──────── Passage given ────────
# Can anyone identify this stack shower valve



## 6th Density (Nov 29, 2010)

It looks like someone else already worked on this valve before (signs of channel-locks marring up trim threads). 
Since I have to take off the trim for the top valve as well as the bottom-I've noticed that parts are missing from the bottom valve trim assembly. 
Yet, the reason for the service call was because the temp setting on the cartridge was stuck.
Once the rental unit vacates I am going to try and soak the cartridge in CLR (after removing the o-rings). I hope that might break up the stuck components in the cartridge and save the day until I identify this one.

I've already scoured through the pics at the Alfano site http://arpny.com/
But no luck!

Any help appreciated!


----------



## rjbphd (Feb 5, 2010)

Rental unit??? Best place for Moentrol~1


----------



## MTDUNN (Oct 9, 2011)

rjbphd said:


> Rental unit??? Best place for Moentrol~1


Kinda looks like a Moentrol Kingsley 

If that reads 1016 type t maybe watts 

That's a good camera btw


----------



## 504Plumber (Jan 26, 2011)

Looks like a grohe or Hans grohe to me, the handles don't seem like they're right.. Usually they give you a button to push to make it hotter.


----------



## rjbphd (Feb 5, 2010)

MTDUNN said:


> Kinda looks like a Moentrol Kingsley
> 
> If that reads 1016 type t maybe watts
> 
> That's a good camera btw


Nope, nope... Moen Kingsley uses 1225 cartridge and the brass cartridge for upper mixing control valve ( can't remmy nbr)


----------



## Redwood (Sep 8, 2008)

Just a guess but I'm going to say it is an Altmans Thermostatic Mixer...

1-800-678-6463


----------



## Redwood (Sep 8, 2008)

rjbphd said:


> Rental unit??? Best place for Moentrol~1


Yea... Just like taking a Ferrari out of their garage and giving them a Ford Probe.... :laughing:


----------



## rjbphd (Feb 5, 2010)

Redwood said:


> Yea... Just like taking a Ferrari out of their garage and giving them a Ford Probe.... :laughing:


 Yeah, why not? At least you have the Ferrari without parts!


----------



## philoplumb (Nov 25, 2013)

Redwood said:


> Just a guess but I'm going to say it is an Altmans Thermostatic Mixer...
> 
> 1-800-678-6463


Yep. That's what it looks like to me. Good luck changing the seat. I got lucky that one of the specialty supply shops rented me the tool to remove it earlier this year.


----------



## Redwood (Sep 8, 2008)

rjbphd said:


> Yeah, why not? At least you have the Ferrari without parts!


The trouble is they might have some idea that they have a high end product...

When you say that they might start thinking they hired a shade tree mechanic off CraigsList and decide instead they better get to the Ferrari Dealership....


----------



## rjbphd (Feb 5, 2010)

Redwood said:


> The trouble is they might have some idea that they have a high end product...
> 
> When you say that they might start thinking they hired a shade tree mechanic off CraigsList and decide instead they better get to the Ferrari Dealership....
──────── Stored data ────────
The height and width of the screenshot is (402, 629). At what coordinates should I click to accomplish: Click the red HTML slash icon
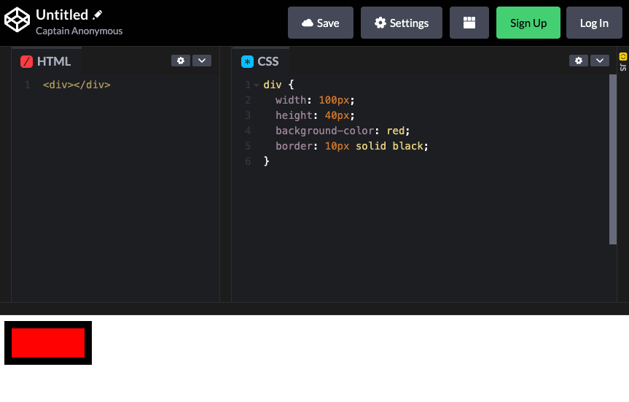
────────
Set task A
Answer each question from the shower valve thread.
(i) What does the original poster plan to soak the cartridge in?
(ii) Which cartridge number does rjbphd say the Moen Kingsley uses?
(iii) What product does Redwood guess the valve is?
Set task B
List every username that posts in the shower valve thread.
The listing plays no part in the tasks here.

Exercise solution A
(i) CLR, after removing the o-rings.
(ii) The 1225 cartridge.
(iii) An Altmans Thermostatic Mixer.

Exercise solution B
6th Density
rjbphd
MTDUNN
504Plumber
Redwood
philoplumb